Terminal find, directories last instead of first - bash

I have a makefile that concatenates JavaScript files together and then runs the file through uglify-js to create a .min.js version.
I'm currently using this command to find and concat my files
find src/js -type f -name "*.js" -exec cat {} >> ${jsbuild}$# \;
But it lists files in directories first, this makes heaps of sense but I'd like it to list the .js files in the src/js files above the directories to avoid getting my undefined JS error.
Is there anyway to do this or?
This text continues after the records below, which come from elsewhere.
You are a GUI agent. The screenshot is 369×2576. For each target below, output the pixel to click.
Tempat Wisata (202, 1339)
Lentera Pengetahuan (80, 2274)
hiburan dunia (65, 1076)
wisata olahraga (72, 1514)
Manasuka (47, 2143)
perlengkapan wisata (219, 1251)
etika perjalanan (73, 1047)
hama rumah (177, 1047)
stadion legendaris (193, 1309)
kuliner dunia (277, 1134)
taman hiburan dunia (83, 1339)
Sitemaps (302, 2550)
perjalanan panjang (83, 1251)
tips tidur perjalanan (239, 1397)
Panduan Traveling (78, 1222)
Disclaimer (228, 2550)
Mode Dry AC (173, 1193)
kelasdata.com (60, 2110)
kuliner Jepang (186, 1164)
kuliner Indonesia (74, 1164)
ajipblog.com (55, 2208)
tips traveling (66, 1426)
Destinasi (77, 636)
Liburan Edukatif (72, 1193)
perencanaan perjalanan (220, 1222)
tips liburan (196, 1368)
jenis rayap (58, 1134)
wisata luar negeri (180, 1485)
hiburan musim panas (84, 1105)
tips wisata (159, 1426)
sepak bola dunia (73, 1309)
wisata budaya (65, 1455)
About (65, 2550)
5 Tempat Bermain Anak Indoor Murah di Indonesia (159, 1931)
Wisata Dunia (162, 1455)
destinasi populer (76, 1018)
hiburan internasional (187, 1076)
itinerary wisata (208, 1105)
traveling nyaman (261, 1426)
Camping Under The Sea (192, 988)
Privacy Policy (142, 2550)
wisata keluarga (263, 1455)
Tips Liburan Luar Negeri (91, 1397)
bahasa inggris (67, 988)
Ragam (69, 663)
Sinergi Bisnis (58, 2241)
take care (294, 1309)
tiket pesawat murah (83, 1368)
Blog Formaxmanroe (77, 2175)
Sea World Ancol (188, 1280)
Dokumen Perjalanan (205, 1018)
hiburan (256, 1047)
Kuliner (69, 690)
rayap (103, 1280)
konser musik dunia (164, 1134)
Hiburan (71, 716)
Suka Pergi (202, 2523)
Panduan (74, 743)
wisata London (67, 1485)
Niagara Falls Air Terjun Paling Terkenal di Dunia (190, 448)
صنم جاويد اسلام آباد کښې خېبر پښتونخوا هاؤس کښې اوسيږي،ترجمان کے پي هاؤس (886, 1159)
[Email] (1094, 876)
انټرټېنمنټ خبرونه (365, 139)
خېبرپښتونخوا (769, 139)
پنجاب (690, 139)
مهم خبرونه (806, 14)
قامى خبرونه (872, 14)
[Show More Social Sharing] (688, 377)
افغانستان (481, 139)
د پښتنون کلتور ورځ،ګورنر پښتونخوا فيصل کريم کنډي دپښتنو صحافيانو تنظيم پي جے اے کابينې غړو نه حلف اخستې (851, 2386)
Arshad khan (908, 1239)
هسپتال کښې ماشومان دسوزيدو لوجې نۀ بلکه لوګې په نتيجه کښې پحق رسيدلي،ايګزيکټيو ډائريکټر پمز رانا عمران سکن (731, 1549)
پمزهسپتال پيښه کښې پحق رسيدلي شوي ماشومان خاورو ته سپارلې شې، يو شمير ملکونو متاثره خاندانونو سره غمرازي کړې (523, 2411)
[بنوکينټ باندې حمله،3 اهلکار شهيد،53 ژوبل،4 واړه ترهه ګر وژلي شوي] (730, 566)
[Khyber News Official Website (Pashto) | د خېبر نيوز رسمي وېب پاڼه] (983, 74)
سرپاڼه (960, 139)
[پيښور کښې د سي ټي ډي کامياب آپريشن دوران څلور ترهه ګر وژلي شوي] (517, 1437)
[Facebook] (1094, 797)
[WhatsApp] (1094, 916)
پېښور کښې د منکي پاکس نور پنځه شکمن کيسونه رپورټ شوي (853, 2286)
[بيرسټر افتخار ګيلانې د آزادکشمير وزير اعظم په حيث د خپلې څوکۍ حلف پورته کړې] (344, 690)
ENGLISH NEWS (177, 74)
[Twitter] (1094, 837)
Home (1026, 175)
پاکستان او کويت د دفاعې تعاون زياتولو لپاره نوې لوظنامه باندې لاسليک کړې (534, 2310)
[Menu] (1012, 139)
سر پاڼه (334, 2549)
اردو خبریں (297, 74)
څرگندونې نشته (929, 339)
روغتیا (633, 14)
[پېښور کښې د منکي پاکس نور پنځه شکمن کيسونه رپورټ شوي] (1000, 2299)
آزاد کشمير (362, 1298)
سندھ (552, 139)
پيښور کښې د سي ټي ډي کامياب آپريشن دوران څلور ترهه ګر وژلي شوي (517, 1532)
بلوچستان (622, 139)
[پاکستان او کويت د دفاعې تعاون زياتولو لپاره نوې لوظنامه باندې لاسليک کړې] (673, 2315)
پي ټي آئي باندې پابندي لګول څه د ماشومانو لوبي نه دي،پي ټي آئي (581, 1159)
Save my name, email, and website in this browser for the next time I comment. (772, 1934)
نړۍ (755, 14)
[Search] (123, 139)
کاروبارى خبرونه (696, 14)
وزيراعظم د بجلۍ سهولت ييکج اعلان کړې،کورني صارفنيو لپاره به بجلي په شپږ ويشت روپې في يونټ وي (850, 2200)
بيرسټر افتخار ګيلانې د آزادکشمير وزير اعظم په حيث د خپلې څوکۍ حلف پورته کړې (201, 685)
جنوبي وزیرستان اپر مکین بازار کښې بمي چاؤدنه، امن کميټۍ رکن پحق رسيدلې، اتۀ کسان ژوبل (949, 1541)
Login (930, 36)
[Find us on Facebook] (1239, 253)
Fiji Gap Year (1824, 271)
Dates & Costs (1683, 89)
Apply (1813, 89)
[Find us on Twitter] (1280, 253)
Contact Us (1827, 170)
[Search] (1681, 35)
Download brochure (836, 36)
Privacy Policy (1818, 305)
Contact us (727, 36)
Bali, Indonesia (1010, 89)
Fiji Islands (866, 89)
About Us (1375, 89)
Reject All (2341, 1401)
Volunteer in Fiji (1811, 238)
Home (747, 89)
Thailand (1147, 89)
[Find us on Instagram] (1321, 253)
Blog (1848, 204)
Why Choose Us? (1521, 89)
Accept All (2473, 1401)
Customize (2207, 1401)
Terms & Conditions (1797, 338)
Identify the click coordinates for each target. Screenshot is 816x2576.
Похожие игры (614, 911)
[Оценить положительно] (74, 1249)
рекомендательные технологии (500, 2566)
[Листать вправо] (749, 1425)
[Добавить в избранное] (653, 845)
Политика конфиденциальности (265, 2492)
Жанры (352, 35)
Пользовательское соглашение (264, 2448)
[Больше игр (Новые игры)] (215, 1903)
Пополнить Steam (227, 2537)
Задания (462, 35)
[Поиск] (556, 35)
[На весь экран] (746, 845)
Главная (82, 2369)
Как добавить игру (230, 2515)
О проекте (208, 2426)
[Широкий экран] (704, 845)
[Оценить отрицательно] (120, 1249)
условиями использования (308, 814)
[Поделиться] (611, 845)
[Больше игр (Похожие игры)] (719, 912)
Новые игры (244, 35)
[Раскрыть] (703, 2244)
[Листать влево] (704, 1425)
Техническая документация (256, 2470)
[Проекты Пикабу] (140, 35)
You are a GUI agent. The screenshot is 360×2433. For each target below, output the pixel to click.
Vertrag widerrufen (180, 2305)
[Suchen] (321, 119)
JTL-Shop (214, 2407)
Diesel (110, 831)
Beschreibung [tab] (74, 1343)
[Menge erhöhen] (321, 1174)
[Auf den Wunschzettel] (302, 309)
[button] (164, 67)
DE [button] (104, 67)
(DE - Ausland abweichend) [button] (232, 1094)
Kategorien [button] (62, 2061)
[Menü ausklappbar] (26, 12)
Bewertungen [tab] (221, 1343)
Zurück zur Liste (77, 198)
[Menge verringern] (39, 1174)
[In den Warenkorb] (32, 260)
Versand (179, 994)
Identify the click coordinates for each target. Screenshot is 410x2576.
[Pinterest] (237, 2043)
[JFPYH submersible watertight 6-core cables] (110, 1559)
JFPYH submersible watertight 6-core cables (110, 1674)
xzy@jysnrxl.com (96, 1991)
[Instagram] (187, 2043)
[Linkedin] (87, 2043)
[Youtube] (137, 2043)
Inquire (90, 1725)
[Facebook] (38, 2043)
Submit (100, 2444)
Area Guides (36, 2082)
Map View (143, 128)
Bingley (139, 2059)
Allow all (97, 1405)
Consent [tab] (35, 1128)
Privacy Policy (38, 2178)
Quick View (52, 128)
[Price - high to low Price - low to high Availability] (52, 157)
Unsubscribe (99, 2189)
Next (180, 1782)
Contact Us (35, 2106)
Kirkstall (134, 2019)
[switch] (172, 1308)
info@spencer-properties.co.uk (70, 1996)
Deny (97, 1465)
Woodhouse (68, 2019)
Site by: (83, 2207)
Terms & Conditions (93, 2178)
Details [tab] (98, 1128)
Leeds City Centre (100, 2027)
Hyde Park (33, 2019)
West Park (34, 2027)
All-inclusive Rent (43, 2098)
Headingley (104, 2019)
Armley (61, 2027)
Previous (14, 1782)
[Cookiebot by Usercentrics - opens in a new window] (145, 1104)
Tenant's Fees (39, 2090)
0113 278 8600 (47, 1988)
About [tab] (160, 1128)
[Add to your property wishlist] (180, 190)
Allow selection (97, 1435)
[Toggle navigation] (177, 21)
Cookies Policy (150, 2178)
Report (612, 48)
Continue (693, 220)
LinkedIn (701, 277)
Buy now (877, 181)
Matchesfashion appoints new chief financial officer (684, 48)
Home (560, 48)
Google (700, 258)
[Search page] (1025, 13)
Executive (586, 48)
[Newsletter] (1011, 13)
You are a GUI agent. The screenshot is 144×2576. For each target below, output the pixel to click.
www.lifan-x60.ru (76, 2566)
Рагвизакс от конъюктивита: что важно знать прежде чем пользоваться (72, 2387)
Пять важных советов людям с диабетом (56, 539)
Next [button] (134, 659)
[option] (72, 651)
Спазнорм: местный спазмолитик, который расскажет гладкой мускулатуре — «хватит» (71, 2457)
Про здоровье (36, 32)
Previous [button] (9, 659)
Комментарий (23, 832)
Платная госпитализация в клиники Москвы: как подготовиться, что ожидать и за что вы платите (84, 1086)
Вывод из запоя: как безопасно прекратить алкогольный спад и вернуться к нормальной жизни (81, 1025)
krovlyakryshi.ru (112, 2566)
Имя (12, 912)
I've had a google around and seen the sort command and the -s flag for find but it's a bit above my understanding at this point!
[EDIT]
The final solution is slightly different to the accepted answer but it is marked as accepted as it brought me to the answer. Here is the command I used
cat `find src/js -type f -name "*.js" -print0 | xargs -0 stat -f "%z %N" | sort -n | sed -e "s|[0-9]*\ \ ||"` > public/js/myCleverScript.js

Possible solution:
use find for getting filenames and directory depth, i.e find ... -printf "%d\t%p\n"
sort list by directory depth with sort -n
remove directory depth from output to use filenames only
test:
without sorting:
$ find folder1/ -depth -type f -printf "%d\t%p\n"
2 folder1/f2/f3
1 folder1/file0
with sorting:
$ find folder1/ -type f -printf "%d\t%p\n" | sort -n | sed -e "s|[0-9]*\t||"
folder1/file0
folder1/f2/f3
the command you need looks like
cat $(find src/js -type f -name "*.js" -printf "%d\t%p\n" | sort -n | sed -e "s|[0-9]*\t||")>min.js

Mmmmm...
find src/js -type f
shouldn't find ANY directories at all, and doubly so as your directory names will probably not end in ".js". The brackets around your "-name" parameter are superfluous too, try removing them
find src/js -type f -name "*.js" -exec cat {} >> ${jsbuild}$# \;

find could get the first directory level already expanded on commandline, which enforces the order of directory tree traversal. This solves the problem just for the top directory (unlike the already accepted solution by Sergey Fedorov), but this should answer your question too and more options are always welcome.
Using GNU coreutils ls, you can sort directories before regular files with --group-directories-first option. From reading the Mac OS X ls manpage it seems that directories are grouped always in OS X, you should just drop the option.
ls -A --group-directories-first -r | tac | xargs -I'%' find '%' -type f -name '*.js' -exec cat '{}' + > ${jsbuild}$#
If you do not have the tac command, you could easily implement it using sed. It reverses the order of lines. See info sed tac of GNU sed.
tac(){
sed -n '1!G;$p;h'
}

You could do something like this...
First create a variable holding the name of our output file:
OUT="$(pwd)/theLot.js"
Then, get all "*.js" in top directory into that file:
cat *.js > $OUT
Then have "find" grab all other "*.js" files below current directory:
find . -type d ! -name . -exec sh -c "cd {} ; cat *.js >> $OUT" \;
Just to explain the "find" command, it says:
find
. = starting at current directory
-type d = all directories, not files
-! -name . = except the current one
-exec sh -c = and for each one you find execute the following
"..." = go to that directory and concatenate all "*.js" files there onto end of $OUT
\; = and that's all for today, thank you!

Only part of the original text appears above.